The curtain has been pulled on a deceptive new advertising tactic in which companies camouflage ads as product praise in online postings masquerading as independent blogs.
Several companies have been exposed for launching fake blogs -- known as "flogs" -- in a practice that coincides with an increase in the number of real bloggers secretly paid to endorse products.
Blogs, a term derived from "Web logs," are rampant on the Internet and are considered online journals in which people post personal opinions, musings, rants and more.
Online firm Technorati reported on Thursday it was tracking more than 63 suspicious blogs.
Wily marketers have infiltrated the blogging world, paying for favorable commentary on products.

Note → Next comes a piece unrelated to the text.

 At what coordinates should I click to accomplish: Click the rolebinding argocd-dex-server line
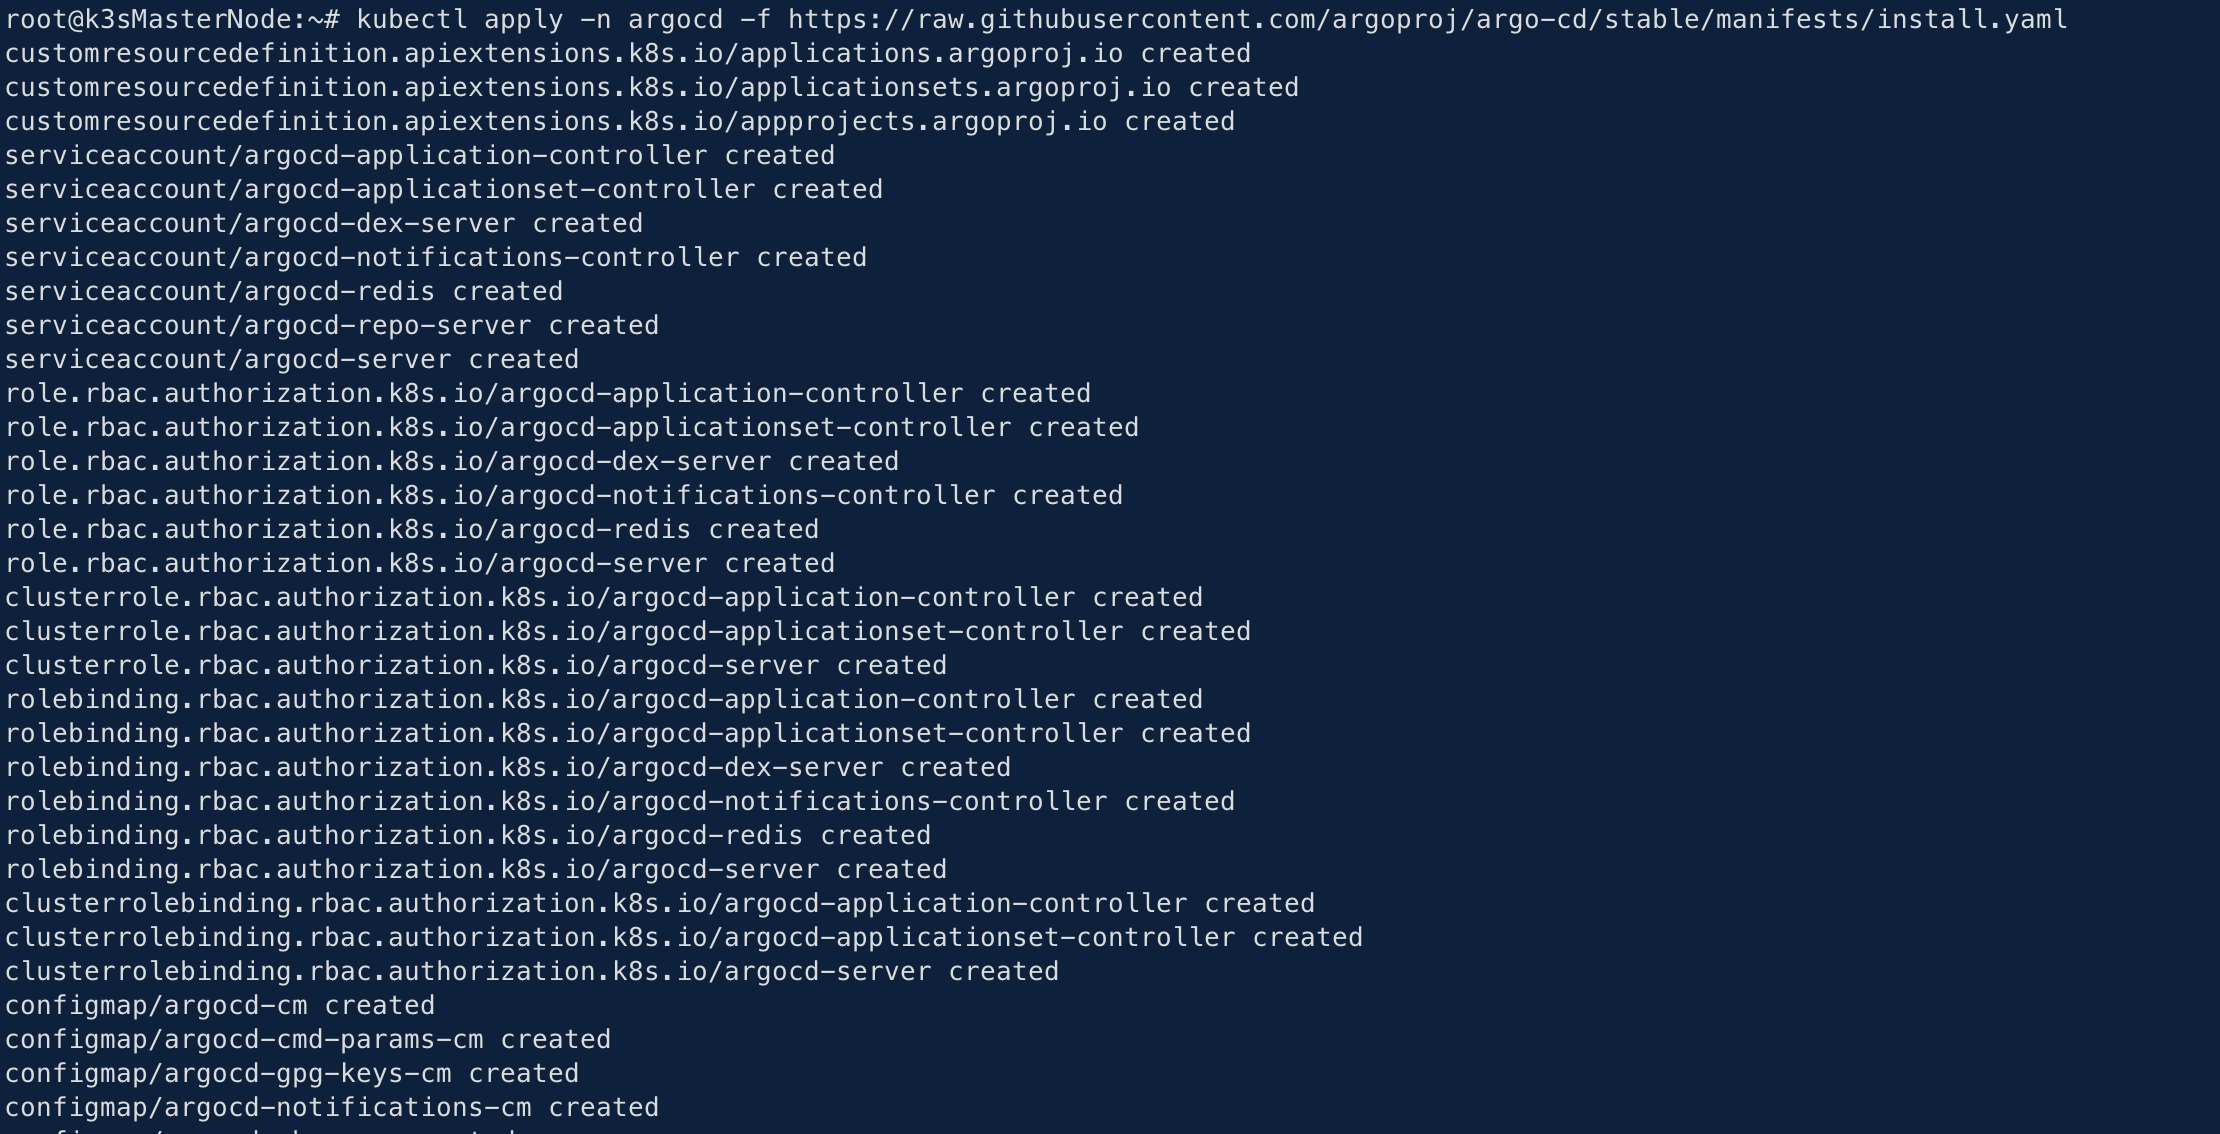(x=507, y=767)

However posting product commentary without alerting readers that bloggers were compensated for their opinions is unethical and potentially illegal, according to US Federal Trade Commission rules.
Sony Computer Entertainment America, a subsidiary of Japan-based Sony, admitted last week that it created a bogus blog baptized "All I want for Christmas is a PlayStation Portable."
The blog was passed off as the work of an amateur musician named "Charlie," who enthusiastically praised the PlayStation.
In a short message on the Charlie blog, Sony apologized for being "a little too clever."
Wal-Mart, came under fire in October for a blog portrayed as an online journal kept by a typical US couple, named Laura and Jim, as they traveled across the US in a motor home. The couple's blog praised Wal-Mart for letting them park their hulking recreational vehicle overnight in store parking lots and told of encountering Wal-Mart workers nationwide that praised their jobs and their employer.
Business Week magazine revealed that the couple's cross-country trip was sponsored by Wal-Mart -- a fact unmentioned in the online postings.
Fake "independent" blogs by companies or secretly manipulated by advertisers break US law by misleading consumers, according to federal regulators.